I was moving on. I was growing up.

It was two months and one day later that my mother, father, sister, and I took two over-loaded cars to Syracuse University, a place where, for the first time, everybody wouldn’t know my name.

I’ll admit it: I was a little scared that I wouldn’t fit in when I got to school. I was afraid that I would be different from everyone else. I was sure that, upon meeting me, everyone would know I was a country bumpkin, and they would think I didn’t belong.

Wide horizons

In one year, I have made some valuable friendships. I have two friends in particular, one from Silver Spring, Md., outside of Washington, D.C. and another from Long Island, both of whom I met through the Honors Program.

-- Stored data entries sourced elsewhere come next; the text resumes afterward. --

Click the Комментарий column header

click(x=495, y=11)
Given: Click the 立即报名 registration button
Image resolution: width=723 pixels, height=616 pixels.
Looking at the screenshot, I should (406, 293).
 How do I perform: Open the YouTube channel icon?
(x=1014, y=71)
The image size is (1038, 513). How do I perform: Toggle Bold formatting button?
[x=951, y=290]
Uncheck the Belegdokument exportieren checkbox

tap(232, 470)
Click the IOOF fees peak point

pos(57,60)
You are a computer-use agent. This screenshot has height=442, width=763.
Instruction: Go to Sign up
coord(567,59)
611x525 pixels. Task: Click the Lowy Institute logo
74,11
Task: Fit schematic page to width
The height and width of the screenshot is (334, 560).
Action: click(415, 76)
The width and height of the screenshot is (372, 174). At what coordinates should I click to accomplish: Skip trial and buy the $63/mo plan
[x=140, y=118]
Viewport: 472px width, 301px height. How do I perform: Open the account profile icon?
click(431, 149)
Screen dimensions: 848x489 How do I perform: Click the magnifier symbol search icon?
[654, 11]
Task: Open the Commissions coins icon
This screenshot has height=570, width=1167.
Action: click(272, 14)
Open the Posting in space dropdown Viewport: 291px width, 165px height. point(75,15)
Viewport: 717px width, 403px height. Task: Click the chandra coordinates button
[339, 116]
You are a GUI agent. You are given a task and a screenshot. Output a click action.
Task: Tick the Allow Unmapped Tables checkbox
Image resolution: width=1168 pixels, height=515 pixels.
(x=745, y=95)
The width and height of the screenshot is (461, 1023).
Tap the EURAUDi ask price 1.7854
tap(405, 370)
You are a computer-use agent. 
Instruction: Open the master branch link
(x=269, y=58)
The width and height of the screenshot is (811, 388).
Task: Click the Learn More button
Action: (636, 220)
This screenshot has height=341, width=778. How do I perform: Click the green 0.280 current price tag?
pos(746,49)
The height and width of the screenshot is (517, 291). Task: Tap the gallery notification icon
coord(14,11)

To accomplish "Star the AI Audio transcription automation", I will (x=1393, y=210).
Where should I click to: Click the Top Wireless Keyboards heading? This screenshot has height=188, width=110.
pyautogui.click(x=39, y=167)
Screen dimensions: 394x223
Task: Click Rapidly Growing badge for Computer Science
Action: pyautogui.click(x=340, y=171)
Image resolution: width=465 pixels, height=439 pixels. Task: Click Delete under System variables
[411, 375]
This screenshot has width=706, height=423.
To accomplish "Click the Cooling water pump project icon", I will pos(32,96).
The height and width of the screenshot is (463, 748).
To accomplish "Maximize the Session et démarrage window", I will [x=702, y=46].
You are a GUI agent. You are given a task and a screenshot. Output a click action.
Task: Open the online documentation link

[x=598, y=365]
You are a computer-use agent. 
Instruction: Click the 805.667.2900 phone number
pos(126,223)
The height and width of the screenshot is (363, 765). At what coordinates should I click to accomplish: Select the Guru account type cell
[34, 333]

These new friendships have helped me to learn so much. We have so many differences — religion, background, and economic status — something I never really encountered while growing up in the Hilltowns, yet one of the most important things I have ever experienced.

We also have a lot in common. We are all enrolled in Newhouse, the communications school at Syracuse University. We were all in the same Communications and Society class, and we are all loyal Syracuse basketball and football fans, who have, on occasion, showed up to games with blue and orange faces.
While my new friends could never replace my best friend — who has been by my side since we gave each other bloody noses in the third grade and walked to the nurse’s office hand in hand — they have brought a lot to my life. It reminds me of a song I learned in Girl Scouts: "Make new friends, but keep the old. One is silver, and the other gold."

I don’t know which one is silver, and which one is gold — that’s something I have been contemplating since I first learned the song about 15 years ago. I do know that both are precious.

Back to my tiny town

I’m back in Knox again, working at the Knox Country Store for my fourth summer; I’m back to a world where everybody knows my name. I’m interning at The Enterprise, my first real journalism gig, and I’m back to a world where I can see the stars at night.
When I first returned for the summer, I was a little scared of what it was going to be like. I was afraid that I might have outgrown the tiny town which had molded me into the person that I am today. Would my puppy, Milo McBeagle, even care that I was home" Had I changed"

Well, of course I had changed. After all, I save quarters for laundry now, I think re-heated pizza is a food group, and I don’t spend every cent of my money on shoes any more.

My friends have changed, too. They all came back with a life lesson or two, and I can tell that, like me, they’re a little more worldly than we all were one year ago.

Sometimes I can’t believe that it has been a whole year. Other times I can’t believe it has only been a year.

I was scared on that day one year ago, that what I was leaving behind would be gone forever — that I would never be the same, I would never fit into the place I left behind.

Now I see that I was worrying about nothing. Sure, I’m different, and my friends are different, and my parents’ hair is a little grayer now, but I still fit in, and I still belong here.

Home is where the heart is, so I guess this year what I learned is that I have two homes: Syracuse, and Knox.